** TO DO **
Your output must be a faithful copy of the listing underneath.

** GIVEN DATA **

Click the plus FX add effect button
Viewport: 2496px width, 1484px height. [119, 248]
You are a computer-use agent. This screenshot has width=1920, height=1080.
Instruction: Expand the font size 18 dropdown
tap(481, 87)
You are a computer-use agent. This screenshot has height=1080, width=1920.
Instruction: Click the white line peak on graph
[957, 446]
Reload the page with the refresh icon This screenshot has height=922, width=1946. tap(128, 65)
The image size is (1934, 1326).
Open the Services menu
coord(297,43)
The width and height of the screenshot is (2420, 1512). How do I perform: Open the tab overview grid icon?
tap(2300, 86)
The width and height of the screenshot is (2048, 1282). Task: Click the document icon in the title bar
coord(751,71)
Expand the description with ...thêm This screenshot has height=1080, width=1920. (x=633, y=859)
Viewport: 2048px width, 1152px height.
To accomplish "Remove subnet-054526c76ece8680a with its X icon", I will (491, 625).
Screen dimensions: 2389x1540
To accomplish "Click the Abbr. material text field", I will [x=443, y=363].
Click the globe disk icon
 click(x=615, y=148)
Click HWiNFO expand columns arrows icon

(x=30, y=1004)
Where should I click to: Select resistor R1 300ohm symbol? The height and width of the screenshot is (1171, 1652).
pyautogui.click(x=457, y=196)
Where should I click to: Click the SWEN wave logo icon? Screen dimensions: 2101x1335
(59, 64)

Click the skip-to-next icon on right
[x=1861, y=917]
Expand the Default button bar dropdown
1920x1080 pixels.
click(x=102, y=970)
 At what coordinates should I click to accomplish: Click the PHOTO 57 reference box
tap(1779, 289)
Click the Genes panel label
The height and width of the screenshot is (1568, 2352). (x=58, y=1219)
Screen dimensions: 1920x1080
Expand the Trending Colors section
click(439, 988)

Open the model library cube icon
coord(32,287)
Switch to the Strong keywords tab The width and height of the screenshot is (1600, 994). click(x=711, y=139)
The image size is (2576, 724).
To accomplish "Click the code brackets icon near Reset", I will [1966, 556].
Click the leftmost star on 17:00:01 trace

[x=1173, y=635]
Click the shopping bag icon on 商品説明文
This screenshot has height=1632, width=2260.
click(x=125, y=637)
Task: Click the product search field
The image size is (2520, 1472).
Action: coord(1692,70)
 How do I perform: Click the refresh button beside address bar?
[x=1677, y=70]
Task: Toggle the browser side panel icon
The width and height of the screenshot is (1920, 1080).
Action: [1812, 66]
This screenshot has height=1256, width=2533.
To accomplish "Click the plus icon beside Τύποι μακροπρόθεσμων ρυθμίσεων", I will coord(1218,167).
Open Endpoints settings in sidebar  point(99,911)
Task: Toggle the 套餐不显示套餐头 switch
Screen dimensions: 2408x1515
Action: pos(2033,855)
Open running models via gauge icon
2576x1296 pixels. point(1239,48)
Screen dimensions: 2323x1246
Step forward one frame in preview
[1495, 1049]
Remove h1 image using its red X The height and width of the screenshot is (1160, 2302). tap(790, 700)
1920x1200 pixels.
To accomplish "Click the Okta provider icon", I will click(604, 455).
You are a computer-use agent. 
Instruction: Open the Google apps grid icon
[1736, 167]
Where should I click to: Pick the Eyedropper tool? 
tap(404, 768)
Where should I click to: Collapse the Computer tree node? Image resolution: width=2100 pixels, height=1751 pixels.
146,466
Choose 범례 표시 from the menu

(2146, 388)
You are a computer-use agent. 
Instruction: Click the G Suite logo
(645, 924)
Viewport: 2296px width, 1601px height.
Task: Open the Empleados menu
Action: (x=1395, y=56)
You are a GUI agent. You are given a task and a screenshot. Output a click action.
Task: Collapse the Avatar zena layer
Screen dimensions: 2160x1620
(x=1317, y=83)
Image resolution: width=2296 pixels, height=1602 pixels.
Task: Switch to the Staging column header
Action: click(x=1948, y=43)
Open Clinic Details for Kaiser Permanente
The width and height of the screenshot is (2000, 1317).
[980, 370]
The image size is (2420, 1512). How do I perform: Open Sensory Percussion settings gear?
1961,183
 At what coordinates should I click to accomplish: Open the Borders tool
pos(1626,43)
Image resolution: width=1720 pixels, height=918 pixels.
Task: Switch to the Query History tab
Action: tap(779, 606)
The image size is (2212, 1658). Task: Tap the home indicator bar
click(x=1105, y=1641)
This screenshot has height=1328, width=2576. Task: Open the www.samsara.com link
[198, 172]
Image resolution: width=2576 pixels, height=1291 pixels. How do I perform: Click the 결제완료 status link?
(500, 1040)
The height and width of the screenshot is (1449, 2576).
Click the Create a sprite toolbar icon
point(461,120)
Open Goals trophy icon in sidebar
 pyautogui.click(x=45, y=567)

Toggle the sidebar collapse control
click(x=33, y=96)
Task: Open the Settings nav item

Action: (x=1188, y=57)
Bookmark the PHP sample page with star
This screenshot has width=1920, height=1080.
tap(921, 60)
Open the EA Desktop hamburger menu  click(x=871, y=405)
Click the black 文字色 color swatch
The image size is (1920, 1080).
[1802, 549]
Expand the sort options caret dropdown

** ANSWER BOX **
Click the plus FX add effect button
Viewport: 2496px width, 1484px height. [119, 248]
You are a computer-use agent. This screenshot has width=1920, height=1080.
Instruction: Expand the font size 18 dropdown
tap(481, 87)
You are a computer-use agent. This screenshot has height=1080, width=1920.
Instruction: Click the white line peak on graph
[957, 446]
Reload the page with the refresh icon This screenshot has height=922, width=1946. tap(128, 65)
The image size is (1934, 1326).
Open the Services menu
coord(297,43)
The width and height of the screenshot is (2420, 1512). How do I perform: Open the tab overview grid icon?
tap(2300, 86)
The width and height of the screenshot is (2048, 1282). Task: Click the document icon in the title bar
coord(751,71)
Expand the description with ...thêm This screenshot has height=1080, width=1920. (x=633, y=859)
Viewport: 2048px width, 1152px height.
To accomplish "Remove subnet-054526c76ece8680a with its X icon", I will (491, 625).
Screen dimensions: 2389x1540
To accomplish "Click the Abbr. material text field", I will [x=443, y=363].
Click the globe disk icon
 click(x=615, y=148)
Click HWiNFO expand columns arrows icon

(x=30, y=1004)
Where should I click to: Select resistor R1 300ohm symbol? The height and width of the screenshot is (1171, 1652).
pyautogui.click(x=457, y=196)
Where should I click to: Click the SWEN wave logo icon? Screen dimensions: 2101x1335
(59, 64)

Click the skip-to-next icon on right
[x=1861, y=917]
Expand the Default button bar dropdown
1920x1080 pixels.
click(x=102, y=970)
 At what coordinates should I click to accomplish: Click the PHOTO 57 reference box
tap(1779, 289)
Click the Genes panel label
The height and width of the screenshot is (1568, 2352). (x=58, y=1219)
Screen dimensions: 1920x1080
Expand the Trending Colors section
click(439, 988)

Open the model library cube icon
coord(32,287)
Switch to the Strong keywords tab The width and height of the screenshot is (1600, 994). click(x=711, y=139)
The image size is (2576, 724).
To accomplish "Click the code brackets icon near Reset", I will [1966, 556].
Click the leftmost star on 17:00:01 trace

[x=1173, y=635]
Click the shopping bag icon on 商品説明文
This screenshot has height=1632, width=2260.
click(x=125, y=637)
Task: Click the product search field
The image size is (2520, 1472).
Action: coord(1692,70)
 How do I perform: Click the refresh button beside address bar?
[x=1677, y=70]
Task: Toggle the browser side panel icon
The width and height of the screenshot is (1920, 1080).
Action: [1812, 66]
This screenshot has height=1256, width=2533.
To accomplish "Click the plus icon beside Τύποι μακροπρόθεσμων ρυθμίσεων", I will coord(1218,167).
Open Endpoints settings in sidebar  point(99,911)
Task: Toggle the 套餐不显示套餐头 switch
Screen dimensions: 2408x1515
Action: pos(2033,855)
Open running models via gauge icon
2576x1296 pixels. point(1239,48)
Screen dimensions: 2323x1246
Step forward one frame in preview
[1495, 1049]
Remove h1 image using its red X The height and width of the screenshot is (1160, 2302). tap(790, 700)
1920x1200 pixels.
To accomplish "Click the Okta provider icon", I will click(604, 455).
You are a computer-use agent. 
Instruction: Open the Google apps grid icon
[1736, 167]
Where should I click to: Pick the Eyedropper tool? 
tap(404, 768)
Where should I click to: Collapse the Computer tree node? Image resolution: width=2100 pixels, height=1751 pixels.
146,466
Choose 범례 표시 from the menu

(2146, 388)
You are a computer-use agent. 
Instruction: Click the G Suite logo
(645, 924)
Viewport: 2296px width, 1601px height.
Task: Open the Empleados menu
Action: (x=1395, y=56)
You are a GUI agent. You are given a task and a screenshot. Output a click action.
Task: Collapse the Avatar zena layer
Screen dimensions: 2160x1620
(x=1317, y=83)
Image resolution: width=2296 pixels, height=1602 pixels.
Task: Switch to the Staging column header
Action: click(x=1948, y=43)
Open Clinic Details for Kaiser Permanente
The width and height of the screenshot is (2000, 1317).
[980, 370]
The image size is (2420, 1512). How do I perform: Open Sensory Percussion settings gear?
1961,183
 At what coordinates should I click to accomplish: Open the Borders tool
pos(1626,43)
Image resolution: width=1720 pixels, height=918 pixels.
Task: Switch to the Query History tab
Action: tap(779, 606)
The image size is (2212, 1658). Task: Tap the home indicator bar
click(x=1105, y=1641)
This screenshot has height=1328, width=2576. Task: Open the www.samsara.com link
[198, 172]
Image resolution: width=2576 pixels, height=1291 pixels. How do I perform: Click the 결제완료 status link?
(500, 1040)
The height and width of the screenshot is (1449, 2576).
Click the Create a sprite toolbar icon
point(461,120)
Open Goals trophy icon in sidebar
 pyautogui.click(x=45, y=567)

Toggle the sidebar collapse control
click(x=33, y=96)
Task: Open the Settings nav item

Action: (x=1188, y=57)
Bookmark the PHP sample page with star
This screenshot has width=1920, height=1080.
tap(921, 60)
Open the EA Desktop hamburger menu  click(x=871, y=405)
Click the black 文字色 color swatch
The image size is (1920, 1080).
[1802, 549]
Expand the sort options caret dropdown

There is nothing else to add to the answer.